NOTE: If you see space at the bottom of the pal’s bevel, it means that the pipe’s bevel is steeper, if there’s space on the top, the pipe bevel is longer. Usually 30 to 33 degrees is ideal for welding on the pipeline using the pipeline pal.
2 After cutting the pipe, check the bevel with the pal.
NOTE: On the building trades pocket pal the 37.5 is usually used for pipe such as chrome.

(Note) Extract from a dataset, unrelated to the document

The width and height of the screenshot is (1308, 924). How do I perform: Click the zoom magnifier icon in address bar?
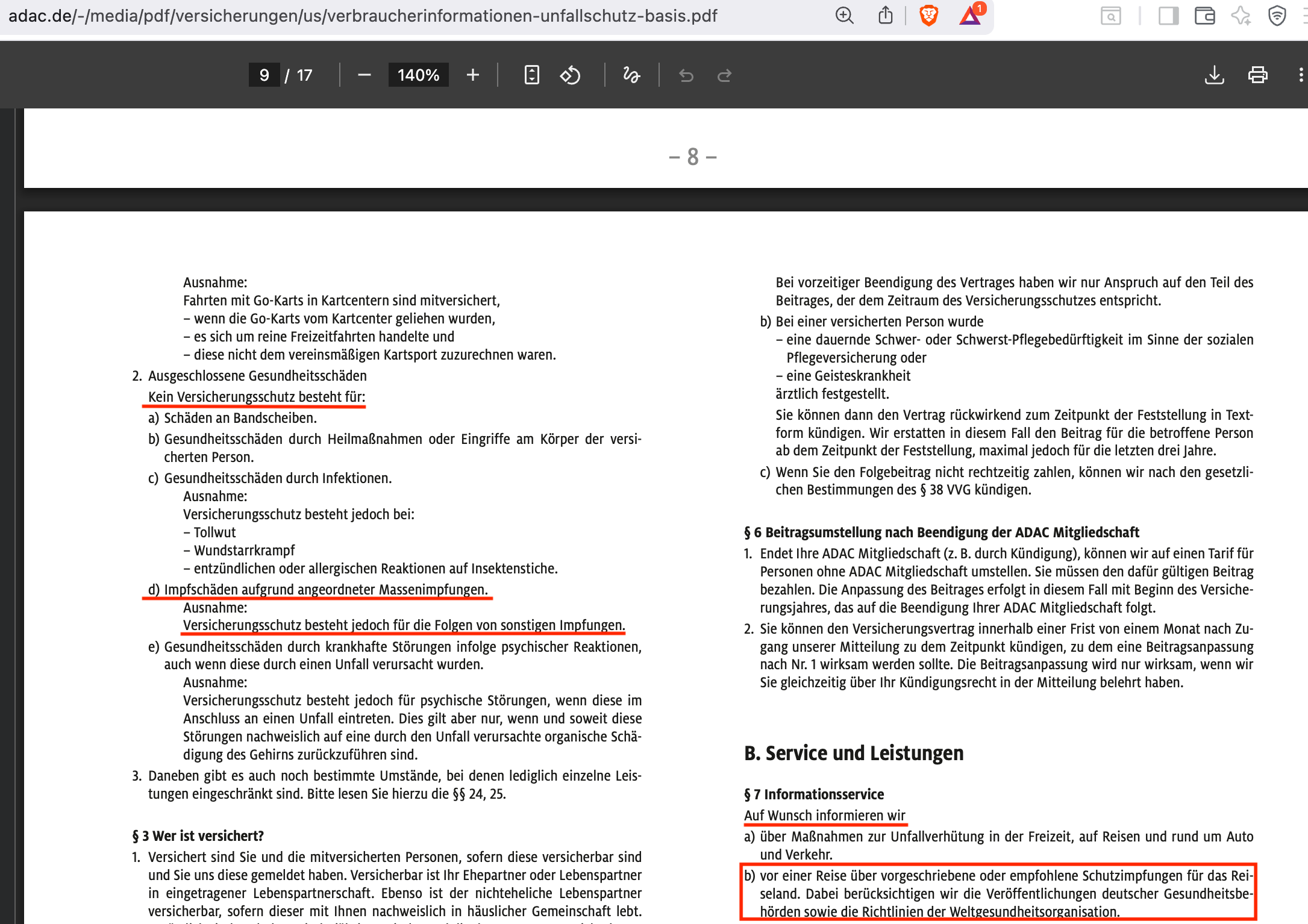(844, 16)
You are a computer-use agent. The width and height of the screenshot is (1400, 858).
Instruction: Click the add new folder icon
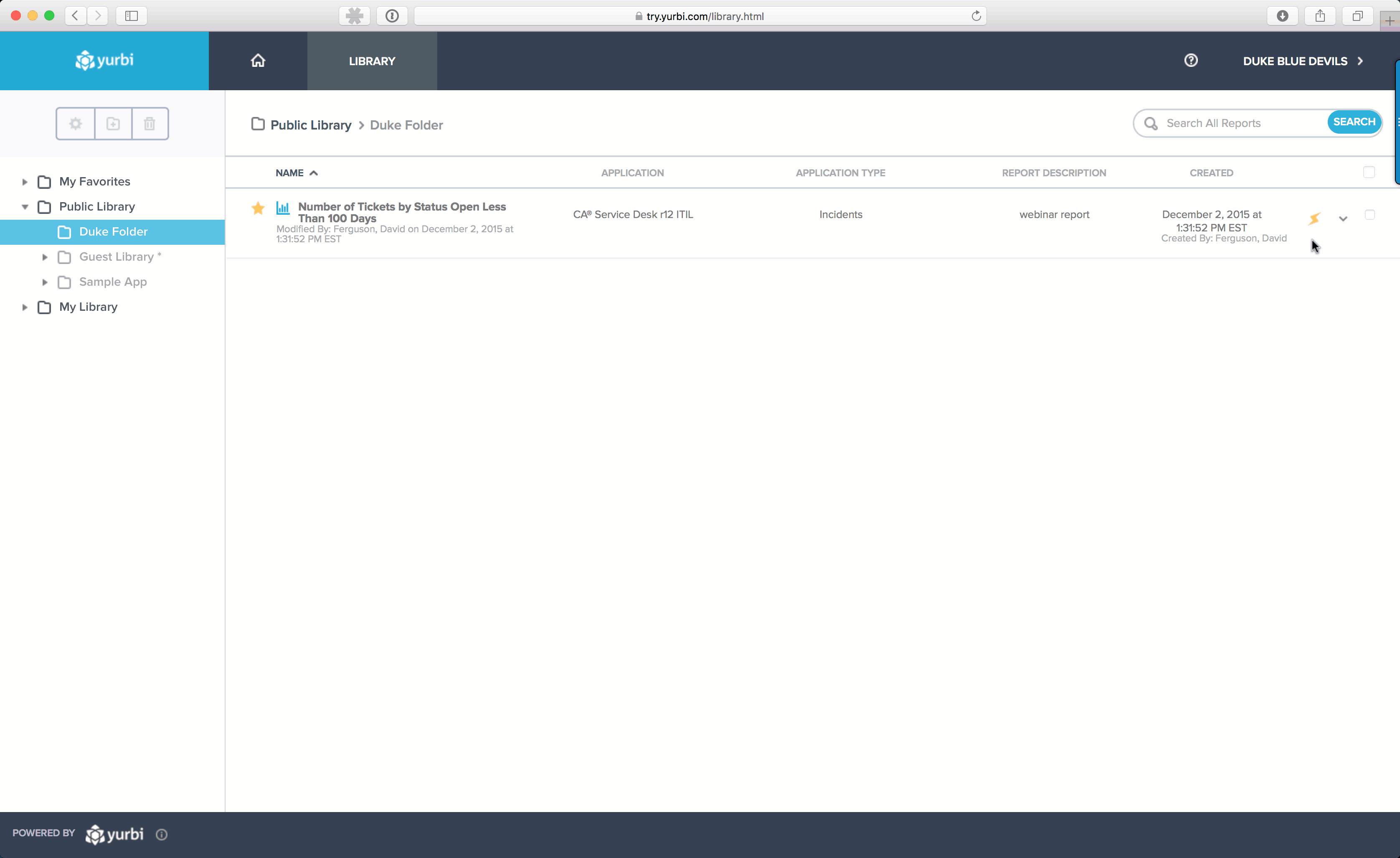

The 35 on the other end of the pal is the degrees of bevel that factory ends are on regular mild steel pipe.
Advanced Cut Line
1 Measure bevel on factory end of pipe.
2 Set torch head at desired 30 or 33 degrees and line it up with advanced cut line off centre of torch stream closest to crawler.
NOTE: Pal can be in front or behind tip. (Example used on pipeline pal)
3 When grinding a land on it is usually 1/32 to 1/16. You can take that off your measurement to be exact.
NOTE: Diagram drawn using imperial side of pal. You can use metric side if preferred.
**USED FOR EITHER TOOL **EXAMPLE ONLY
If pal does not rock, more weld required. If pal rocks, weld cap is okay.
NOTE: In Canada, cap height is usually 2.5mm under 10mm pipe wall. For over 10mm pipe wall, it’s 3.5mm.
In US, use imperial side of pal.
High cap is opposite of low cap. If pal does not move, the weld is okay. If pal rocks, grinding may be required to bring the high cap to desired height.
NOTE: High cap requires modification because of the different cap heights on each job. Snip or grind down to desired height. Don’t forget to file down any sharp edges.